As part of the process, you have to to communicate:  “This is for you, and it’s not for you.” You have to respect both groups by being transparent and telling the people you want this is specifically designed for you, then telling everyone else this is not for you. To dial in your niche group, use this template: 

  1. My product is for people who believe ___________.
  2. I will focus on people who want ____________.
  3. I promise I’ll help you _______________.
3. Beyond Commodities 

Don’t begin with a solution, begin with a group to serve, a problem to solve, a change to make. Once you know the problem and the group with the problem, you can focus on making a great product. 

Part of the process is building a story that lets the audience participate in spreading the word. 

Good stories do the following:

  1. “Connect us to our purpose and vision for our career or business.
  2. Allow us to celebrate our strengths by remembering how we got from there to here.
  3. Deepen our understanding of our unique value and what differentiates us in the marketplace. 
  4. Reinforce our core values. 
  5. Help us act in alignment and make value-based decisions. 
  6. Encourage us to respond to customers instead of react to the marketplace. 
  7. Attract customers who want to support businesses that reflect or represent their values. 
  8. Build brand loyalty and give customers a story to tell. 
  9. Attract the kind of like-minded employees we want. 
  10. Help us to stay motivated and continue to do work we’re proud of.”

There is an element of professionalism involved, according to Godin.
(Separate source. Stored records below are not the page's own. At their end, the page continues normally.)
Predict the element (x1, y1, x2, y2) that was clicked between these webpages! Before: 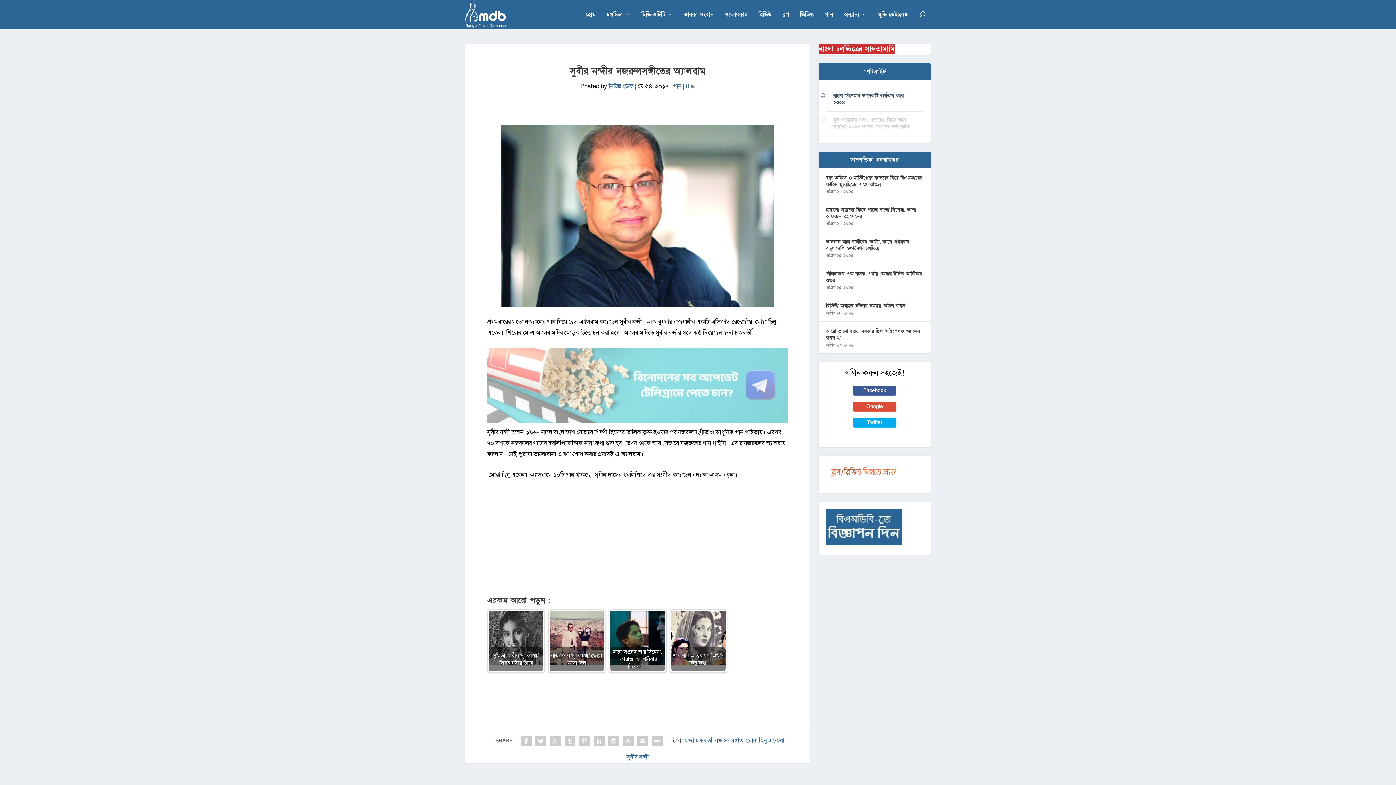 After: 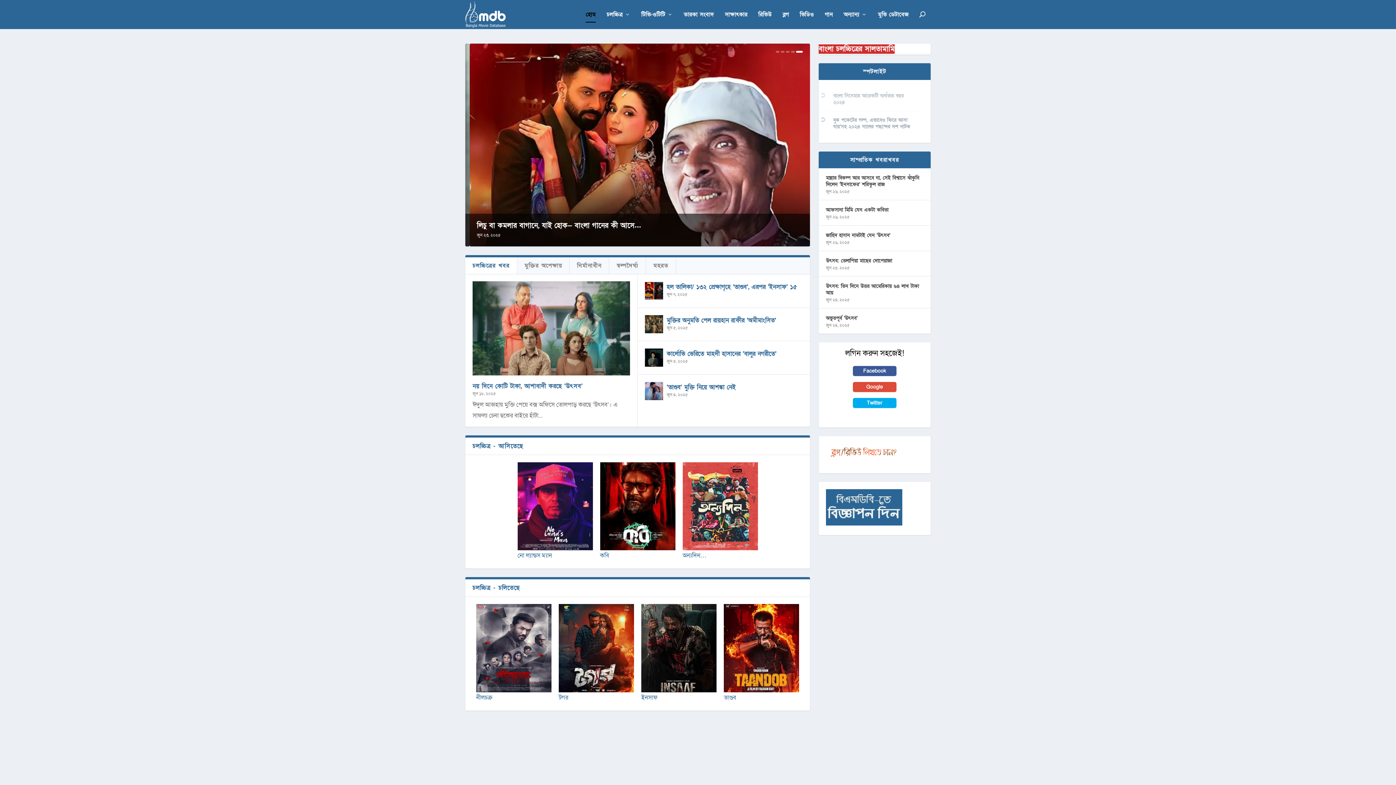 Action: bbox: (465, 1, 505, 27)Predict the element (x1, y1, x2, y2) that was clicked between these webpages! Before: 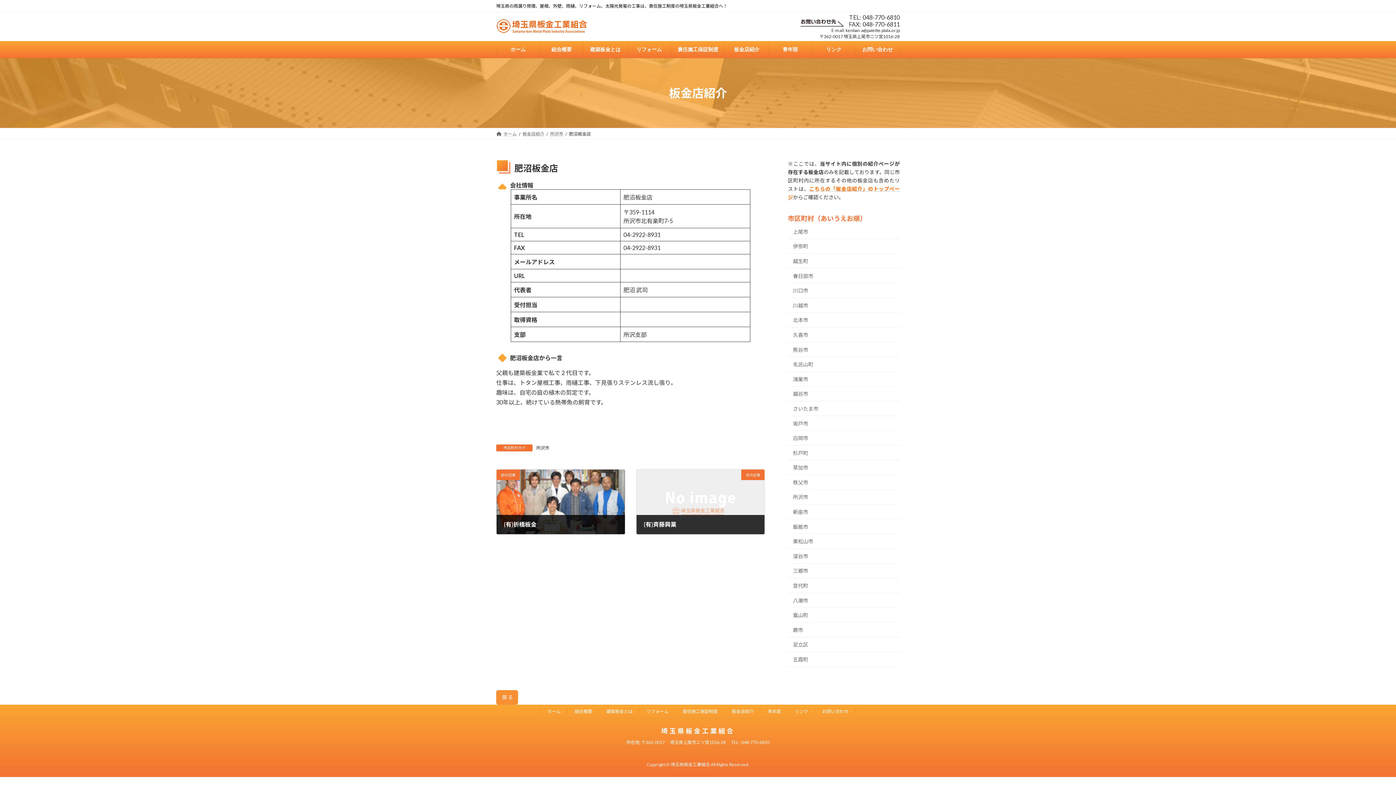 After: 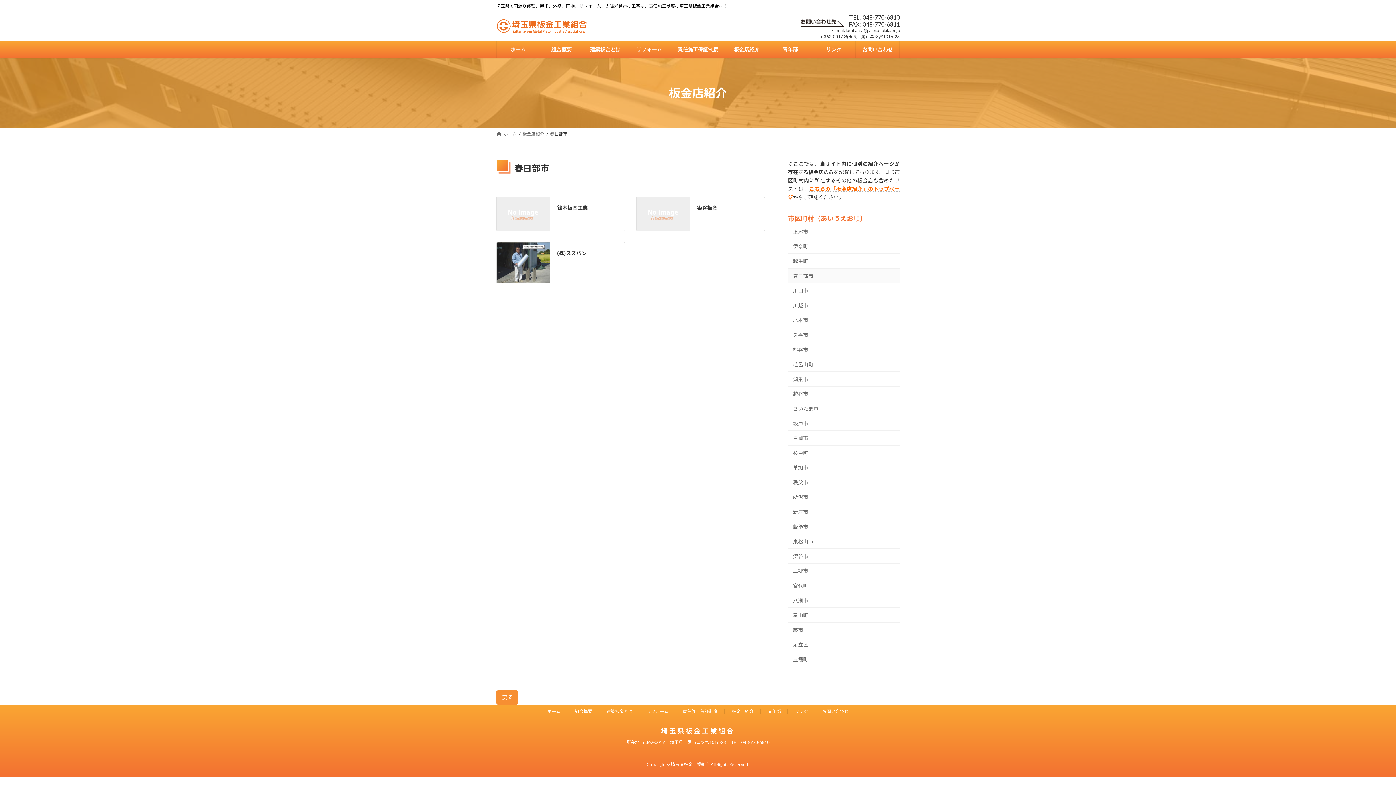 Action: bbox: (788, 268, 900, 283) label: 春日部市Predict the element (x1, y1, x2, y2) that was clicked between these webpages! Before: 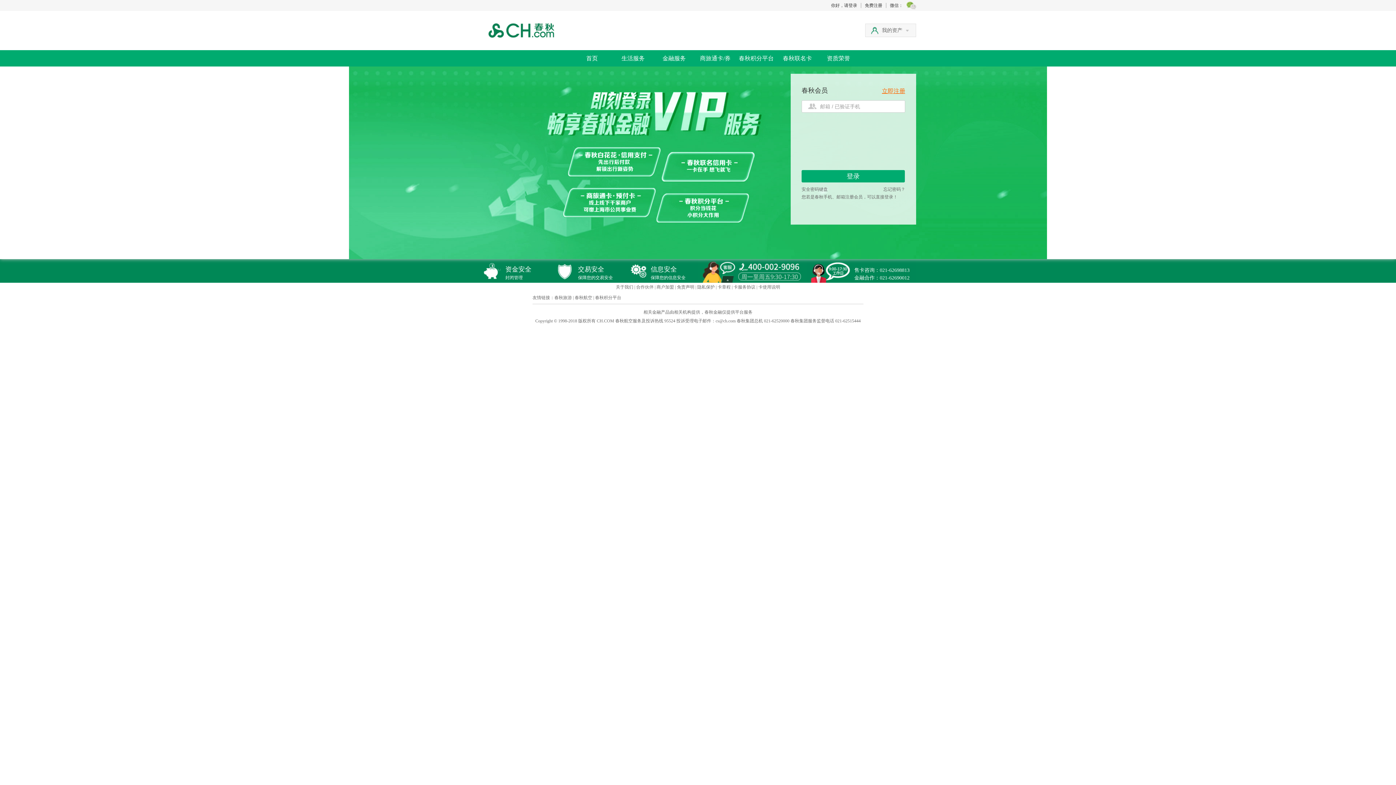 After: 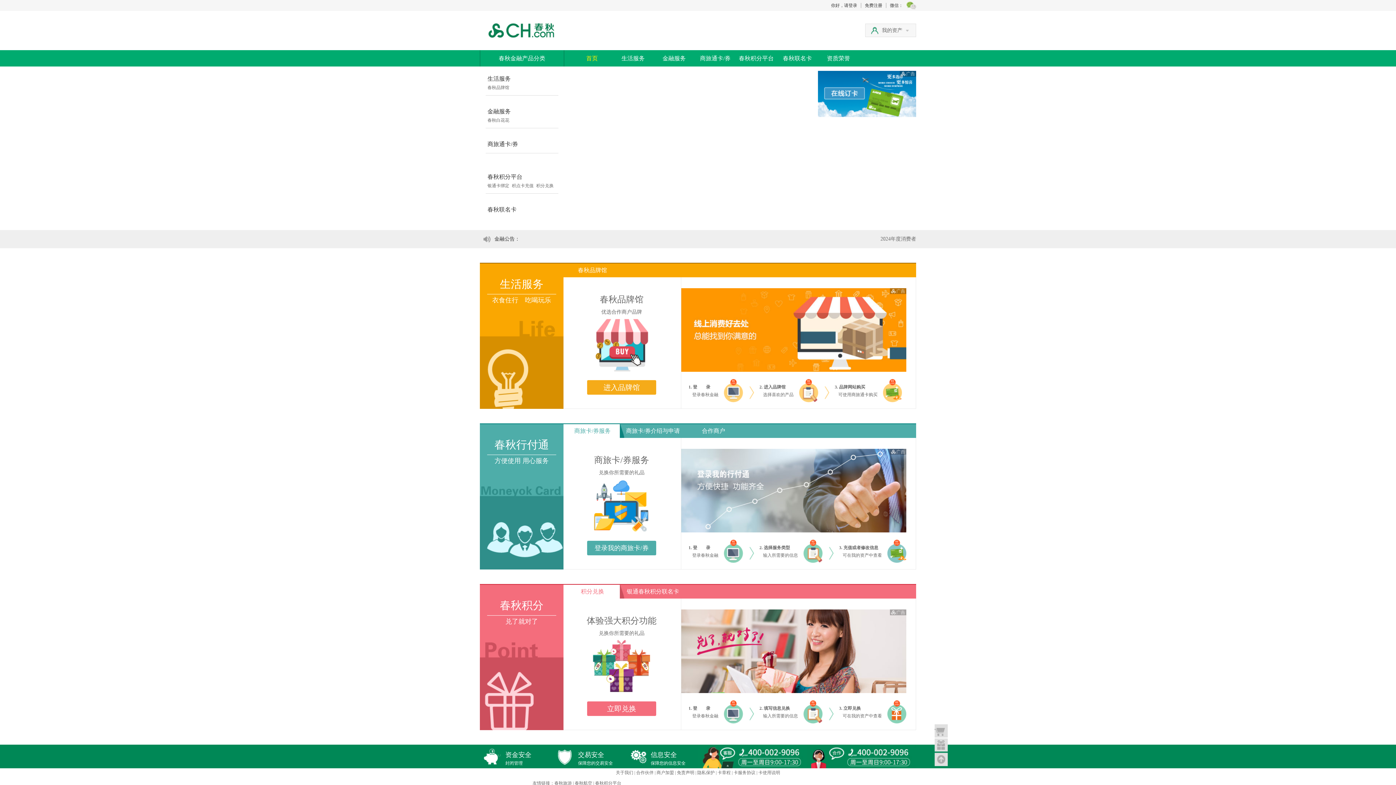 Action: bbox: (480, 24, 563, 34)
By professional, he means you need to figure out what your audience wants and then then deliver. To some degree, it’s an act, but you must be what your audience wants. 

4. People Like Us Do Things Like This

Moralize the behavior by showing your audience that people like you listen to this or buy this. You must understand the target culture and normalize what you’re doing so everyone believes people like us follow this guy’s advice. 

Godin employs two tactics to advance the goal: 1) Be exclusive, and 2) use peer pressure. 

5. Trust and Tension Create Forward Motion 

In This is Marketing, Godin advances the ball by explaining that you must create trust and then introduce an element of tension. What is tension and where does that tension come from? 

Tension is not fear. It’s a promise that we can get through fear and uncertainty together. An interruption can create tension, a missed opportunity can create tension, or pressure to act now. There are any number of ways to build tension, depending on the good or service you are providing. 

So, Is Godin Really a Phony? 

There is value in This is Marketing, but it’s undermined by all the virtue signaling and a sense of moral superiority. Between the lines of these pages is an uncomfortable question: How do liberal elites convince the masses to buy their goods and services. That seems to be Godin’s primary target.  

What Godin promotes is what is described in Woke, Inc by Vivek Ramaswamy. This is Marketing seems to be saying all the “politically correct” things so Godin will not be canceled and can keep appearing as an expert on the legacy media stations. Throughout the book, Godin insists on doing morally right, but it’s his subjective moral code – and that’s the problem with “experts” who insist on all the rest of us doing as they say.  

The catch is that Godin actually has good insight. 

For these reasons, Godin is not really a phony, but he is annoying. The above highlights capture the value in the book. If you want to read an authentic account of how to sell goods and services, read How to Win Friends and Influence People. It is a much more helpful classic – less the gimmicks and tricks. Authenticity sells.